Studio album by Laurence Juber
- Released: 1982
- Recorded: June 1978, summer 1979
- Studio: Abbey Road Studios, Air Studios London
- Genre: Jazz
- Length: 19:51 (original) 40:50 (reissue)
- Label: Breaking Records
- Producer: Laurence Juber, Ricard Niles

Laurence Juber chronology
|  | Standard Time (1982) | Solo Flight (1990) |

= Standard Time (album) =

Standard Time is the debut album by former Wings guitarist Laurence Juber, released in 1982.

==Overview==
The album is mostly a collection of covers aside from one track, "Maisie". It's an original song that was recorded with Wings on July 21st, 1978 at Low Ranachan Farm, Campbeltown, Scotland during the Back to the Egg sessions and features Paul McCartney on Rickenbacker bass guitar, Denny Laine and Steve Holley.

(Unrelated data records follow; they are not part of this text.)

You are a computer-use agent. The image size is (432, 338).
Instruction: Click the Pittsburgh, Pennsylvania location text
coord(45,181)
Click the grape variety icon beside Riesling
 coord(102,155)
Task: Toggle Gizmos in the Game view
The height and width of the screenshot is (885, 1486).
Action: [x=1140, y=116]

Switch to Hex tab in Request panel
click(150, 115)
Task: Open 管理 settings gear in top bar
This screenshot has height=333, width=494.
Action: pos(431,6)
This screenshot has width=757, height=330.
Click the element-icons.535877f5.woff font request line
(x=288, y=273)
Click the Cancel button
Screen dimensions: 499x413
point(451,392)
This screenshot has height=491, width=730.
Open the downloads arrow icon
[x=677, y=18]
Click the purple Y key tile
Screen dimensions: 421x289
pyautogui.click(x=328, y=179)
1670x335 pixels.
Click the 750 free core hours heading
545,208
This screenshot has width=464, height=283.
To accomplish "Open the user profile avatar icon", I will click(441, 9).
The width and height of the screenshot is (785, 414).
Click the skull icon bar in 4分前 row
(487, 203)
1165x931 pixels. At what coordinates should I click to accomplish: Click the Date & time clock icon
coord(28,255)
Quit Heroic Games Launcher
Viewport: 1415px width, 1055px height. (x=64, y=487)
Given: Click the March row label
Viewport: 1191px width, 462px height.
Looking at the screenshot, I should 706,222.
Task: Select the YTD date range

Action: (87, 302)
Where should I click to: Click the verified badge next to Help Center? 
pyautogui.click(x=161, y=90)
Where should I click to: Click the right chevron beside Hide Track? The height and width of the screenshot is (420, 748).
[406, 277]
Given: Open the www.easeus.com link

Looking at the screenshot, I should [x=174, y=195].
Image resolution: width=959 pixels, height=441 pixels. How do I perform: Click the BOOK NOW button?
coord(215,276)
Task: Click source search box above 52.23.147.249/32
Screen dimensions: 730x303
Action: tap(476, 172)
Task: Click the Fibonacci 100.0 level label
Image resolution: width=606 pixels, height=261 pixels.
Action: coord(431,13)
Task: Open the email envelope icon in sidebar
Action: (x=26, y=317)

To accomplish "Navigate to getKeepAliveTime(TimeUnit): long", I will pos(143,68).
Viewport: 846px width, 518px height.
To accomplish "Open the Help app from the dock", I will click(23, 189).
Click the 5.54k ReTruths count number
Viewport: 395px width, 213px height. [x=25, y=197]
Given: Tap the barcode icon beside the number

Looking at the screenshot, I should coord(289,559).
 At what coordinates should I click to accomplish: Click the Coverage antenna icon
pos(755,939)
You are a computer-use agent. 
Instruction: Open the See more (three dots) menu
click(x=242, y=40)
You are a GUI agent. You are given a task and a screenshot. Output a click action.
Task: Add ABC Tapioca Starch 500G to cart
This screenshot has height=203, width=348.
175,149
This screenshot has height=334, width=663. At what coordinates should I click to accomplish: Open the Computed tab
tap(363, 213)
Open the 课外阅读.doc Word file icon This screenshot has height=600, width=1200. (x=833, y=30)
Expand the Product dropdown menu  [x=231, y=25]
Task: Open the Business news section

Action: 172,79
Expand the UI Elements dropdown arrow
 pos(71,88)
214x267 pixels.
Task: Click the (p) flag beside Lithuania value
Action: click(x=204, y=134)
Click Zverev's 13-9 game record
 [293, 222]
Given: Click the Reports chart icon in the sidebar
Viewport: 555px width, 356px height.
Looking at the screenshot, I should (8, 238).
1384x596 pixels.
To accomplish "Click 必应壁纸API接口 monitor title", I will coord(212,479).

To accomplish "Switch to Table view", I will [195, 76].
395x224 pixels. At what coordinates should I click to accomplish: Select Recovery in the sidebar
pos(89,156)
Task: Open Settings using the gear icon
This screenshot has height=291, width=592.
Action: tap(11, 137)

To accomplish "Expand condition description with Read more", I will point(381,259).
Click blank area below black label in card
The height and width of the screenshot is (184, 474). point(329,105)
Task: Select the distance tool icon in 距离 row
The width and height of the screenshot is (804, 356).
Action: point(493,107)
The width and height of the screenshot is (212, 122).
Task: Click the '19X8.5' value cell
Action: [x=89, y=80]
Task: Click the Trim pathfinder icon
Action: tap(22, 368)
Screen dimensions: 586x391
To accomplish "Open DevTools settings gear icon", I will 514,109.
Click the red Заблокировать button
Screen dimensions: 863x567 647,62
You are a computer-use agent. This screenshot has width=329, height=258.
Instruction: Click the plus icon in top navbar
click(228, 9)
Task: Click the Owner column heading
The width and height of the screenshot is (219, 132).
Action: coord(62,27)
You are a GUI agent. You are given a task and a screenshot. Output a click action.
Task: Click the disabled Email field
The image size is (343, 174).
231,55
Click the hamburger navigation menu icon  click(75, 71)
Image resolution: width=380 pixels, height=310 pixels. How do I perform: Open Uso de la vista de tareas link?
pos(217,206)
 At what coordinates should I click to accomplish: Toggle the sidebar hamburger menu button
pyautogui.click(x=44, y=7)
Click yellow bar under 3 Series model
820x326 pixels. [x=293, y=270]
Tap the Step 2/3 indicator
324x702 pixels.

"Maisie" would later re-appear in a different version on Juber's 1993 album Naked Guitar as "Maise".

==Release==
The album was originally released on vinyl and was unavailable digitally until 2014 when it was re-released on CD in expanded form as part of Juber's book Guitar with Wings.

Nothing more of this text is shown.